__WORK TASK__.
Restate all entries exactly.

__DATA FOR THIS EXERCISE__.

Content starts

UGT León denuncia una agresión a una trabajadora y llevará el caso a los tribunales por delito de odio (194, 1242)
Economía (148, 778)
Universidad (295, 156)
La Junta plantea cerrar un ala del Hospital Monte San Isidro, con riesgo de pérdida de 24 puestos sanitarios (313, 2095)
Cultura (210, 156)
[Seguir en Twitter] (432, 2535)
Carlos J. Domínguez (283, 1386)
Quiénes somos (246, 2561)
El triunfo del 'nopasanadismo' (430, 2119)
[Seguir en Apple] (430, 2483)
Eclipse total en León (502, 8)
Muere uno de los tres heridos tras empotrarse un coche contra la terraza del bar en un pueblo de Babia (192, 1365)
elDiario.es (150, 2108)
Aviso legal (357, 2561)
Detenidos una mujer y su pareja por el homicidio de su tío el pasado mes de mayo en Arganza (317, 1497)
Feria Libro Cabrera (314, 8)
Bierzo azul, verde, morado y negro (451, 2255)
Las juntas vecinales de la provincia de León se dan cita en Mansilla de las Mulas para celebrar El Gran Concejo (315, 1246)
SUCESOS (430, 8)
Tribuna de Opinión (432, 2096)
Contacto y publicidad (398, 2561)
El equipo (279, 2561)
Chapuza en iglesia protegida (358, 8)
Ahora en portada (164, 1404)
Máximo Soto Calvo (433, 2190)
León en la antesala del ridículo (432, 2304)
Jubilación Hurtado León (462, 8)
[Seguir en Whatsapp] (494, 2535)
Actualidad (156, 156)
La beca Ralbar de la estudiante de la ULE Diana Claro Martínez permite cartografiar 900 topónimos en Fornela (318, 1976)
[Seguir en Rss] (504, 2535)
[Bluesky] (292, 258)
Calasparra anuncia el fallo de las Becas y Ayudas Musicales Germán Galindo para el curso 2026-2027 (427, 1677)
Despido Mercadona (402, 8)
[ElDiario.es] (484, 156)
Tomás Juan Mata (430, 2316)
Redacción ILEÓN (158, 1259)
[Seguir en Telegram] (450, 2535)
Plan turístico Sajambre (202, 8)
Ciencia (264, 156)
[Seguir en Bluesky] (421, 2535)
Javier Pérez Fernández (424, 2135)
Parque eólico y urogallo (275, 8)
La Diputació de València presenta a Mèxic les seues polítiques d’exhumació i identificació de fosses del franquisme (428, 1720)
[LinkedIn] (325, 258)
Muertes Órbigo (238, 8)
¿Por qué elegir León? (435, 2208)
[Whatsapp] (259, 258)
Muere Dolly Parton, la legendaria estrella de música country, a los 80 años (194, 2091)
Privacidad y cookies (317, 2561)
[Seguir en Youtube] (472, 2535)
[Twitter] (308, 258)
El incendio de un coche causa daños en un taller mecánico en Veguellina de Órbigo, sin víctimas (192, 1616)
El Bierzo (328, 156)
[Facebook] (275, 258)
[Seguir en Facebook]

Content ends

__ANSWER SECTION__.
UGT León denuncia una agresión a una trabajadora y llevará el caso a los tribunales por delito de odio (194, 1242)
Economía (148, 778)
Universidad (295, 156)
La Junta plantea cerrar un ala del Hospital Monte San Isidro, con riesgo de pérdida de 24 puestos sanitarios (313, 2095)
Cultura (210, 156)
[Seguir en Twitter] (432, 2535)
Carlos J. Domínguez (283, 1386)
Quiénes somos (246, 2561)
El triunfo del 'nopasanadismo' (430, 2119)
[Seguir en Apple] (430, 2483)
Eclipse total en León (502, 8)
Muere uno de los tres heridos tras empotrarse un coche contra la terraza del bar en un pueblo de Babia (192, 1365)
elDiario.es (150, 2108)
Aviso legal (357, 2561)
Detenidos una mujer y su pareja por el homicidio de su tío el pasado mes de mayo en Arganza (317, 1497)
Feria Libro Cabrera (314, 8)
Bierzo azul, verde, morado y negro (451, 2255)
Las juntas vecinales de la provincia de León se dan cita en Mansilla de las Mulas para celebrar El Gran Concejo (315, 1246)
SUCESOS (430, 8)
Tribuna de Opinión (432, 2096)
Contacto y publicidad (398, 2561)
El equipo (279, 2561)
Chapuza en iglesia protegida (358, 8)
Ahora en portada (164, 1404)
Máximo Soto Calvo (433, 2190)
León en la antesala del ridículo (432, 2304)
Jubilación Hurtado León (462, 8)
[Seguir en Whatsapp] (494, 2535)
Actualidad (156, 156)
La beca Ralbar de la estudiante de la ULE Diana Claro Martínez permite cartografiar 900 topónimos en Fornela (318, 1976)
[Seguir en Rss] (504, 2535)
[Bluesky] (292, 258)
Calasparra anuncia el fallo de las Becas y Ayudas Musicales Germán Galindo para el curso 2026-2027 (427, 1677)
Despido Mercadona (402, 8)
[ElDiario.es] (484, 156)
Tomás Juan Mata (430, 2316)
Redacción ILEÓN (158, 1259)
[Seguir en Telegram] (450, 2535)
Plan turístico Sajambre (202, 8)
Ciencia (264, 156)
[Seguir en Bluesky] (421, 2535)
Javier Pérez Fernández (424, 2135)
Parque eólico y urogallo (275, 8)
La Diputació de València presenta a Mèxic les seues polítiques d’exhumació i identificació de fosses del franquisme (428, 1720)
[LinkedIn] (325, 258)
Muertes Órbigo (238, 8)
¿Por qué elegir León? (435, 2208)
[Whatsapp] (259, 258)
Muere Dolly Parton, la legendaria estrella de música country, a los 80 años (194, 2091)
Privacidad y cookies (317, 2561)
[Seguir en Youtube] (472, 2535)
[Twitter] (308, 258)
El incendio de un coche causa daños en un taller mecánico en Veguellina de Órbigo, sin víctimas (192, 1616)
El Bierzo (328, 156)
[Facebook] (275, 258)
[Seguir en Facebook]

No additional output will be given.